CHALLENGE -
Return the part of the entries below that opens with the line containing "Click the 4.59%" and closes with the line containing "click(13, 34)", both lines included, reproducing every line exactly.

DATA SHOWN -
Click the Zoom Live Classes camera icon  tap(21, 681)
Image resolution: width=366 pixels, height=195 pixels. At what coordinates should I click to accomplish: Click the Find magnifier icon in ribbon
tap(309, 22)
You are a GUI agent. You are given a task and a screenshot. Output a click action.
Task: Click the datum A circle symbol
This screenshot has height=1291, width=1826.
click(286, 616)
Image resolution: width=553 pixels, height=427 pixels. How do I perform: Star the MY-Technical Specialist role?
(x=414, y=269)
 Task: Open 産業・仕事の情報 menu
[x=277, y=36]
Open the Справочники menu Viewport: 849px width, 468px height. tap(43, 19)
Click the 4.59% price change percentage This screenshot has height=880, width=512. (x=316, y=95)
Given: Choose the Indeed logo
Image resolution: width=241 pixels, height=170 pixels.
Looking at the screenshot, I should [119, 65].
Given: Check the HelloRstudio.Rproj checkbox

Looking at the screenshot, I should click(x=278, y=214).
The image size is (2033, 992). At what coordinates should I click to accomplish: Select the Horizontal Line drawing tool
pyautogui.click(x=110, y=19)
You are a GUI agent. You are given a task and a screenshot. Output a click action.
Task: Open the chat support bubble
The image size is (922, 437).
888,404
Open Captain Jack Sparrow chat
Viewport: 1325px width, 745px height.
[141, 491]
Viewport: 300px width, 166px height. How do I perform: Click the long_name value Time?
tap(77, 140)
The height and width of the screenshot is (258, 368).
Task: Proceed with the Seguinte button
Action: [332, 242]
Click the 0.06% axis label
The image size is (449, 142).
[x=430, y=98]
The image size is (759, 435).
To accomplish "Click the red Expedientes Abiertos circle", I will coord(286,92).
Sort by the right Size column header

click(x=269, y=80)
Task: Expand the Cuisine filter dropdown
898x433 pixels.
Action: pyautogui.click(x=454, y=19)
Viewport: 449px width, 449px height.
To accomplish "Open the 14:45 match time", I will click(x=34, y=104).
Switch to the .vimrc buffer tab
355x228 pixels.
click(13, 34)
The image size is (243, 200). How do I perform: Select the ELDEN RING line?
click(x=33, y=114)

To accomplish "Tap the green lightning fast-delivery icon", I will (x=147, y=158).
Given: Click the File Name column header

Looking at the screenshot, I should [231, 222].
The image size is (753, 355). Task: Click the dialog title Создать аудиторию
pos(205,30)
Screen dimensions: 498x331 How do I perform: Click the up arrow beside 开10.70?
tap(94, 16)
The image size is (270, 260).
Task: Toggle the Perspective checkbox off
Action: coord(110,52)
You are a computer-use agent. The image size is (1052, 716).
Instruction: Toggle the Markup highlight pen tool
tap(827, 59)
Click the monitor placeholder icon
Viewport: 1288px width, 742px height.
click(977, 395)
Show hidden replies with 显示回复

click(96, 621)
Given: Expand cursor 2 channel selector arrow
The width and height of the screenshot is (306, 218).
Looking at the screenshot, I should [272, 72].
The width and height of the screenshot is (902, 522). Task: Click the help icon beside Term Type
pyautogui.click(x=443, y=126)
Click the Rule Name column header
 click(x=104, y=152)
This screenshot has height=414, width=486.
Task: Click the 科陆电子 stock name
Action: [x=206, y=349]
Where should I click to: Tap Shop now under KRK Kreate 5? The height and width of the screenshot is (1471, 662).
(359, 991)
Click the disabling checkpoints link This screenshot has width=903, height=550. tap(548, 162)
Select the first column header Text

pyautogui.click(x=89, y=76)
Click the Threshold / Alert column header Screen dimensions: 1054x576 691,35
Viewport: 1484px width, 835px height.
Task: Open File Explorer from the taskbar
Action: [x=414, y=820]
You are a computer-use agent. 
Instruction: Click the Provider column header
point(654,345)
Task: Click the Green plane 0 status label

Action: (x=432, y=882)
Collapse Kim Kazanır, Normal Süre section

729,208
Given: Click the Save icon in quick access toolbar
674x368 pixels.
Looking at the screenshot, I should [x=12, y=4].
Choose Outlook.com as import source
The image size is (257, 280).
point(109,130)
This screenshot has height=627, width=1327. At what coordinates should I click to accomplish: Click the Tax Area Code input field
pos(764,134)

FINISHED ANSWER -
Click the 4.59% price change percentage This screenshot has height=880, width=512. (x=316, y=95)
Given: Choose the Indeed logo
Image resolution: width=241 pixels, height=170 pixels.
Looking at the screenshot, I should [119, 65].
Given: Check the HelloRstudio.Rproj checkbox

Looking at the screenshot, I should click(x=278, y=214).
The image size is (2033, 992). At what coordinates should I click to accomplish: Select the Horizontal Line drawing tool
pyautogui.click(x=110, y=19)
You are a GUI agent. You are given a task and a screenshot. Output a click action.
Task: Open the chat support bubble
The image size is (922, 437).
888,404
Open Captain Jack Sparrow chat
Viewport: 1325px width, 745px height.
[141, 491]
Viewport: 300px width, 166px height. How do I perform: Click the long_name value Time?
tap(77, 140)
The height and width of the screenshot is (258, 368).
Task: Proceed with the Seguinte button
Action: [332, 242]
Click the 0.06% axis label
The image size is (449, 142).
[x=430, y=98]
The image size is (759, 435).
To accomplish "Click the red Expedientes Abiertos circle", I will coord(286,92).
Sort by the right Size column header

click(x=269, y=80)
Task: Expand the Cuisine filter dropdown
898x433 pixels.
Action: pyautogui.click(x=454, y=19)
Viewport: 449px width, 449px height.
To accomplish "Open the 14:45 match time", I will click(x=34, y=104).
Switch to the .vimrc buffer tab
355x228 pixels.
click(13, 34)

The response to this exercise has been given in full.